## Problem requirements
Reproduce only the records starting at the line containing "8.Sınıf Din Kültürü Yazılı" and ending at the line containing "İletişim (219, 2557)", requests included, with every coordinate in the answers offset by -5.

## Records to process
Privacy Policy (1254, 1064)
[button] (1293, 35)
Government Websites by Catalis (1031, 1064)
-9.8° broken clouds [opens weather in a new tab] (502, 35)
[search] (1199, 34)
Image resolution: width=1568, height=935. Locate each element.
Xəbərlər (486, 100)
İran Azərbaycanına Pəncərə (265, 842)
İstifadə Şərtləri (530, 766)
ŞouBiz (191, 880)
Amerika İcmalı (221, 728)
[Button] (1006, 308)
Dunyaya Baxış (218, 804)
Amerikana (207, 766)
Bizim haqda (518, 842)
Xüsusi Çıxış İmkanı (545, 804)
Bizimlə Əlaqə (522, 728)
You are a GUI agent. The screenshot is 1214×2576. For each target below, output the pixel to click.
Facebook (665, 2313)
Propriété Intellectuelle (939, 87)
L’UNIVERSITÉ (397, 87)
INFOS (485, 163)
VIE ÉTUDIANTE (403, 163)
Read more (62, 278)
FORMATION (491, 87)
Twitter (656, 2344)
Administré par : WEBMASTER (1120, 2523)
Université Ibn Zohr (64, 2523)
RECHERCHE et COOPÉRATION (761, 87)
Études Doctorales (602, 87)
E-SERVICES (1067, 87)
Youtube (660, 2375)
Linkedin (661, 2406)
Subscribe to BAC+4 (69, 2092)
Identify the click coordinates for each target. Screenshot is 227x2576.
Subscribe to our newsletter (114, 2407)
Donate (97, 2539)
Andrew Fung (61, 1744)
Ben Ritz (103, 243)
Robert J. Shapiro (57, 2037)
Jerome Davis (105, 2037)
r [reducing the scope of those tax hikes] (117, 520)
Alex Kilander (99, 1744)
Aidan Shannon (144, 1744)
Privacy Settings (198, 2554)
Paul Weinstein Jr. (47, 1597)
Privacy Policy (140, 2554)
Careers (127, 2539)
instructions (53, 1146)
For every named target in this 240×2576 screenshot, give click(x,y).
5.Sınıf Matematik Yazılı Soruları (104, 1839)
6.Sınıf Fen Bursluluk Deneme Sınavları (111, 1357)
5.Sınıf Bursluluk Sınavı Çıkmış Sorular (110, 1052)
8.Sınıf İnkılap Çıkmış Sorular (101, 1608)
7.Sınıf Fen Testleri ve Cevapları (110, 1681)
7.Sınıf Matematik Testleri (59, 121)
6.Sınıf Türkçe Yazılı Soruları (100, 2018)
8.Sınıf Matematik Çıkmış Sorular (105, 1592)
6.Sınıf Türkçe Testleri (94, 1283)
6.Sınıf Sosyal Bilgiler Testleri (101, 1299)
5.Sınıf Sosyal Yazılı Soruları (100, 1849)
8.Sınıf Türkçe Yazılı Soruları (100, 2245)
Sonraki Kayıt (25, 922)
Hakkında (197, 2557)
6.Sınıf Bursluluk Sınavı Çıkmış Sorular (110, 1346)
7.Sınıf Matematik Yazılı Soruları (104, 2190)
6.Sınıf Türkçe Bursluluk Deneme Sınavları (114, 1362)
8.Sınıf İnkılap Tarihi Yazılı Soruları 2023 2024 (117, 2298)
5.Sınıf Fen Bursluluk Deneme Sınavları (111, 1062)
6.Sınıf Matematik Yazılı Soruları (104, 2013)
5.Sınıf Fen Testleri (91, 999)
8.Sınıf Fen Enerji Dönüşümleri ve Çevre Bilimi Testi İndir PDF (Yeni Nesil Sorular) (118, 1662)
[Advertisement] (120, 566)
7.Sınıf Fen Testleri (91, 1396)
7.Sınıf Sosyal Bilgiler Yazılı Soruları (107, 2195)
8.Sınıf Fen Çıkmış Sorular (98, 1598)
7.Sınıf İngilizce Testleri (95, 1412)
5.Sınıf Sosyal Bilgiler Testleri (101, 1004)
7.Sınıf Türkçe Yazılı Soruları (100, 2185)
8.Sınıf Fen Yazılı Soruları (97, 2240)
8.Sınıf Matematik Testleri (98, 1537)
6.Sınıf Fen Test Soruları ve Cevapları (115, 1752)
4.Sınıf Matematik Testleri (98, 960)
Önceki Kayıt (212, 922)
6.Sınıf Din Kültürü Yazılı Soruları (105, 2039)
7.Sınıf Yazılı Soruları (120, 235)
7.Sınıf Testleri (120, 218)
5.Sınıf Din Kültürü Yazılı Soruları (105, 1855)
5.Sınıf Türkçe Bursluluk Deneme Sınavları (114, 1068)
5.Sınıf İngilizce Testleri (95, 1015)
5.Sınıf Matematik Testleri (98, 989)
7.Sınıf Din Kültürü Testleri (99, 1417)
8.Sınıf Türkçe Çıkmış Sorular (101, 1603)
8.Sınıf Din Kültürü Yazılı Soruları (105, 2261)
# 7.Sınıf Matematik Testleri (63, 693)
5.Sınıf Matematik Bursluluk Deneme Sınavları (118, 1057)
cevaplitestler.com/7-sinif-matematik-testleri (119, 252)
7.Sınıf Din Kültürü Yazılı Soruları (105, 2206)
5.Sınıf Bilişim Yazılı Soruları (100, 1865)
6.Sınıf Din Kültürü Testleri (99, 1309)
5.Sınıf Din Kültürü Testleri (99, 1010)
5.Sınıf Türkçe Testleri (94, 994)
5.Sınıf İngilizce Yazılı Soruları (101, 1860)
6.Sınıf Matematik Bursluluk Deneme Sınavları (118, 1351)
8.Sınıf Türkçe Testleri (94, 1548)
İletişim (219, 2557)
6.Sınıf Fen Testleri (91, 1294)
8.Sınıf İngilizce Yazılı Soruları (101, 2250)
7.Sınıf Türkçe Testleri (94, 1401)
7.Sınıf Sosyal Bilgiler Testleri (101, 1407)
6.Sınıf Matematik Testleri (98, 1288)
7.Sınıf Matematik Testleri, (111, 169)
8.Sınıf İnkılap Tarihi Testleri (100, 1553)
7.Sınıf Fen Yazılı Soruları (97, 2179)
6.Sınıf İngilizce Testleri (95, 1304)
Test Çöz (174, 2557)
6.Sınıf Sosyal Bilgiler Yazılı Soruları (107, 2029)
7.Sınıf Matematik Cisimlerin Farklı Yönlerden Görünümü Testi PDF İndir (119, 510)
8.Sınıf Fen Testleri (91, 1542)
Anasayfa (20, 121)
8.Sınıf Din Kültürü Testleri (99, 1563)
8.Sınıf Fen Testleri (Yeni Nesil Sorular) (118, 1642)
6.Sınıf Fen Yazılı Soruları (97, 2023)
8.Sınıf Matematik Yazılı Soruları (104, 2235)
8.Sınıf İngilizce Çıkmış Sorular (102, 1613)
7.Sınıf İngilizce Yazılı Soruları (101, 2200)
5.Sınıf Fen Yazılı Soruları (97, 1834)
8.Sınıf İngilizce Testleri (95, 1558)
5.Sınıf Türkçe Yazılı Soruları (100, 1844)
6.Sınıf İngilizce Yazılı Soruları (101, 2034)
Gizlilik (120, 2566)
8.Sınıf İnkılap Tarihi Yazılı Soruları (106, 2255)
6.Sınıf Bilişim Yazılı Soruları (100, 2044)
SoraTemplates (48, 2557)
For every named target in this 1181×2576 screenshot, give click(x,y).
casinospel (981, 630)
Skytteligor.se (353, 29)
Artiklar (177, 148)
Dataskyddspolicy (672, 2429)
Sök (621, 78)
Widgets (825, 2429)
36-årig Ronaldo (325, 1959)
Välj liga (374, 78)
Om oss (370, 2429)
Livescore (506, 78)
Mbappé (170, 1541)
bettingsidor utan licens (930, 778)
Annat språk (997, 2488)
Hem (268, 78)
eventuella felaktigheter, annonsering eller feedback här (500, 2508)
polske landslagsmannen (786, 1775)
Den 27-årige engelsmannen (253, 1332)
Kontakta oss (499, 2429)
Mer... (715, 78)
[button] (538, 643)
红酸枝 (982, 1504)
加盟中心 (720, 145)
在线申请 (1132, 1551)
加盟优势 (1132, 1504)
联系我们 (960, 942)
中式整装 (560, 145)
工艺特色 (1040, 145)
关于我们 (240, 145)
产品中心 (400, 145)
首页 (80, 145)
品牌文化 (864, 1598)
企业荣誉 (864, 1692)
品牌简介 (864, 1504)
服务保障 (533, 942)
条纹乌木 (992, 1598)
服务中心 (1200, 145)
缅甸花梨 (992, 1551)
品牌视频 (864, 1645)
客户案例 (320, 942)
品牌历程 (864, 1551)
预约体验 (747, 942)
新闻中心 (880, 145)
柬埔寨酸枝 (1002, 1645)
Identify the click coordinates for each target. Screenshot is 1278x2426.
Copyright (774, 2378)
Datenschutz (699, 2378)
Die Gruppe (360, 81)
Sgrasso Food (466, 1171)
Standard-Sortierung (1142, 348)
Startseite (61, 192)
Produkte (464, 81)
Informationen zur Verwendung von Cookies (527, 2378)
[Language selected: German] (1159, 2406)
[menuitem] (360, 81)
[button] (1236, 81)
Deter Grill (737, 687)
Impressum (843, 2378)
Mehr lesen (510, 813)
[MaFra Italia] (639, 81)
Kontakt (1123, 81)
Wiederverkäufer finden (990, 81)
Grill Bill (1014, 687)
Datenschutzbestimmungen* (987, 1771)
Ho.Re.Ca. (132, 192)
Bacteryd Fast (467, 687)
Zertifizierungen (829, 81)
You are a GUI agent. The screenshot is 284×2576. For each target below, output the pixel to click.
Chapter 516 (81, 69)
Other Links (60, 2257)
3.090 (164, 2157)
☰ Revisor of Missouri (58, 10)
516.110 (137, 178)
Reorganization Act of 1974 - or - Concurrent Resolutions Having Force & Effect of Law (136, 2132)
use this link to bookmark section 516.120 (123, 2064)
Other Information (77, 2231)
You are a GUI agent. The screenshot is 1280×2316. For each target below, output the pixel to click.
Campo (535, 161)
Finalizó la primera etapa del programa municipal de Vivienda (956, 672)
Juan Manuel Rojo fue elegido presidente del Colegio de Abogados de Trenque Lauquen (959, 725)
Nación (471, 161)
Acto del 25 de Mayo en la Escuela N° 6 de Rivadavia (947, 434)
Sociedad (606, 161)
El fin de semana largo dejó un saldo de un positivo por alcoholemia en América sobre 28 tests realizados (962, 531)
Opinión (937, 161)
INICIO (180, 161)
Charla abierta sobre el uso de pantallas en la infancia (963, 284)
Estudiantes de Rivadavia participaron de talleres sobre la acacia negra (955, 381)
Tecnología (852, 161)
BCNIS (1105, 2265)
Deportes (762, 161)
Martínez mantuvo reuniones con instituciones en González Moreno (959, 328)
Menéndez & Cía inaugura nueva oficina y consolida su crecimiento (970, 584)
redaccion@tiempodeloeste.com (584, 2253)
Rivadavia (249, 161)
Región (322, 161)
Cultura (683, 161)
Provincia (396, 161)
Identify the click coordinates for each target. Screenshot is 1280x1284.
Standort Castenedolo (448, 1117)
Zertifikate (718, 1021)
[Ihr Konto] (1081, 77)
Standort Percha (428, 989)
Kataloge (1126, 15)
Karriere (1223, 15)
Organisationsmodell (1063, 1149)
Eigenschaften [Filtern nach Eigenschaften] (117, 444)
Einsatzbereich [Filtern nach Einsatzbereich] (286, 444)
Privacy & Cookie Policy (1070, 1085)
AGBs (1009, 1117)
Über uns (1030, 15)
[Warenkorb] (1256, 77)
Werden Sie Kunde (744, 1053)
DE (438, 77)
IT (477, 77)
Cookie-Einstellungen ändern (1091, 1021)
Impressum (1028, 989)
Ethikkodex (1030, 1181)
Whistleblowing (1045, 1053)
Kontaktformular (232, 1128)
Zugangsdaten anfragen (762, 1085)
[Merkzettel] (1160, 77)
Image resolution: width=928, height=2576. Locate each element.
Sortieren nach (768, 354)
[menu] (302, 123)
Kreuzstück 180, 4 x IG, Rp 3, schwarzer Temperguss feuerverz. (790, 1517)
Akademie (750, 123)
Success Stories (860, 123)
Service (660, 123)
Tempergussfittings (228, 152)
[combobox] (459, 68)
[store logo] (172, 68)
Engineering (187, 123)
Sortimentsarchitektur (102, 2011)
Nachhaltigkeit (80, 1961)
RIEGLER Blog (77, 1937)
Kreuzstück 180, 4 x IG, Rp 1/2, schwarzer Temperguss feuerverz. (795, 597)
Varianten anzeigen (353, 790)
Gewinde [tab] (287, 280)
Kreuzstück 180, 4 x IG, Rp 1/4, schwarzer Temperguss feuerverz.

## Result for this task
8.Sınıf Din Kültürü Yazılı Soruları (100, 2256)
# 7.Sınıf Matematik Testleri (58, 688)
5.Sınıf Matematik Bursluluk Deneme Sınavları (113, 1052)
cevaplitestler.com/7-sinif-matematik-testleri (114, 247)
7.Sınıf Din Kültürü Yazılı Soruları (100, 2201)
5.Sınıf Bilişim Yazılı Soruları (95, 1860)
6.Sınıf Din Kültürü Testleri (94, 1304)
5.Sınıf Din Kültürü Testleri (94, 1005)
5.Sınıf Türkçe Testleri (89, 989)
5.Sınıf İngilizce Yazılı Soruları (96, 1855)
6.Sınıf Matematik Bursluluk Deneme Sınavları (113, 1346)
8.Sınıf Türkçe Testleri (89, 1543)
İletişim (214, 2552)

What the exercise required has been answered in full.